After having been hit by the Dell Mini 9's OEM STEC drive's flaw resulting in "Operating System Not Found", I installed a Kingspec mPCI-e PATA SSD that's compatible with the Mini 9. I could not get Win8.1's Disk Defragmenter to "optimize" the SSD (it did recognize it as SSD) and the command-line DEFRAG.EXE would give some sort of cryptic hex error whenever I ran "defrag c: /L". This was despite Win8.1's "fsutil behavior query DisableDeleteNotify" returning
DisableDeleteNotify = 0.
So, after checking a bunch of forums and running CrystalDiskInfo, I found that the Kingspec drive doesn't support TRIM. But after reading
this OCZ forum post, I found that I could manually TRIM by using Win8.1's DEFRAG.EXE to consolidate free space then use
FreeSpaceCleaner 1.0 (bottom of the page; needs .NET framework).
So, to manually TRIM, use the following method...
- Delete whatever you can (e.g. TEMP, browser cache, old restore points, run Disk Cleanup, etc.) from all partitions.
- [command prompt (administrator)] "defrag c: /X". ***
- If you have your drive partitioned into multiple letters, add the drive letters & mount points for those letters as well (e.g. "defrag c: d: /X").
- NOTE: "defrag /C /X" does not work!
- This may take a while... First time took ~30 minutes with no progress indicator.
- Run FreeSpaceCleaner with the whole drive option and "with FF" selected.
- The FF option uses 1s instead of 0s.
***NOTE: DEFRAG.EXE gained the /X parameter starting with Windows 7, and that option will run on SSDs. For XP and Vista, you'll have to use a 3rd party program with a "consolidate free space" option, like Diskeeper.

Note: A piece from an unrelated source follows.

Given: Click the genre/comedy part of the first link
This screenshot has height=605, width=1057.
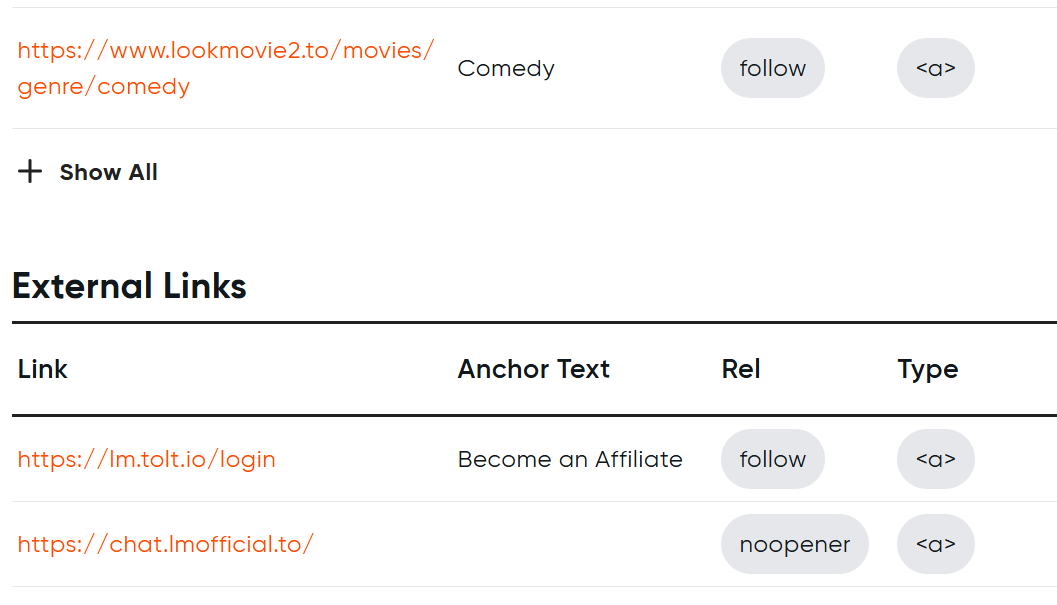Looking at the screenshot, I should coord(104,87).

Also note that you want to run this on all your partitions, given that SSD firmwares do not store data/blocks/sectors contiguously (wear leveling, dead blocks, etc.)
FreeSpaceCleaner will fill up all of your available free space with 1s and will release it when finished, so be aware of that--you probably won't want to use your PC during this time & wouldn't hurt to reboot afterwards. But when completed, you'll have, effectively, TRIMmed your drive...
Enjoy!
P.S. XP & Vista include no support for TRIM, but the above method would work for those OSes with a 3rd party defragmenter. Windows 7 only supports TRIM on SATA drives using AHCI, and only for files that are deleted (no free space TRIM). Windows 8.x supports TRIM via more drive interfaces, but I'm finding conflicting info online whether it supports TRIM on PATA drives. (Doesn't matter in my case with the Kingspec, since the firmware doesn't have built-in TRIM).